As we continue to reckon with our country’s own complicated history, a landmark real estate deal in Canada may paint a picture of possible progress, as one First Nations tribe embarks on a project of massive scope in one of the world’s most expensive cities. It’s a story that illuminates a number of forces that shape urban life in 2020, as the project is informed by both the weight of colonial history and the pressures of a rapidly globalizing present.
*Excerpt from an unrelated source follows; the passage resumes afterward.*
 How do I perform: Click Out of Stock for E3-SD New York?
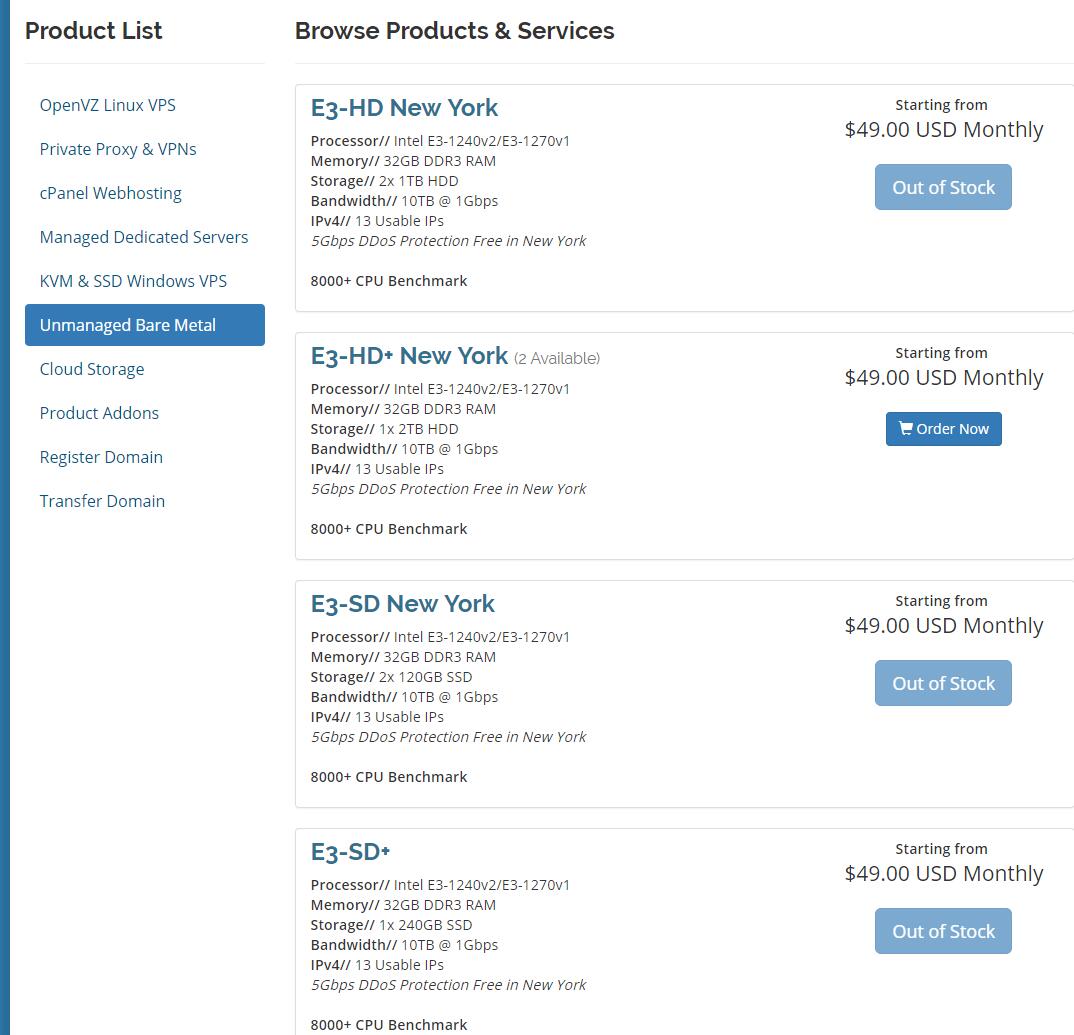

After many years of negotiations, the Squamish Tribe of British Columbia has recently approved a plan to establish Sen̓ áḵw, an 11-tower, 6000-unit residential project in Kitsilano, one of Vancouver’s trendiest downtown neighborhoods. Slated to break ground next year, the unprecedented development will also be exempt from provincial rent controls, building codes, height restrictions, and certain taxes, creating a uniquely blank slate for rethinking a prized swath of the city. Administered entirely by the Squamish Nation, the project promises to both dramatically transform Vancouver’s skyline and improve the fortunes of a long-oppressed group —ultimately bringing in billions of dollars of revenue for the tribe over the next century. It’s a decidedly modern turn of events in a long-simmering conflict between Canada’s governments and its original inhabitants.
Located at the foot of the Burrard Bridge, the undeveloped parcel of land that will comprise the Sen̓ áḵw project has been at the heart of a long-running dispute between the native Squamish tribe and British Columbia’s provincial government. Originally a Squa-mish fishing village, the land was officially designated a tribal reservation in 1868 and expanded in 1877. However, in 1913 the province reneged on its deal to clear the way for industry and infrastructure in a rapidly expanding city. British Columbia annexed the Squamish territory and displaced the Squamish residents, shipping them away on a barge. In 1977, the Squamish embarked on a decades-long court action to reclaim ownership over the lands, culminating in a 2001 settlement that awarded the tribe nearly twelve acres of Kitsilano, a sliver of undeveloped land that then stood in the center of one of the world’s most in-demand cities.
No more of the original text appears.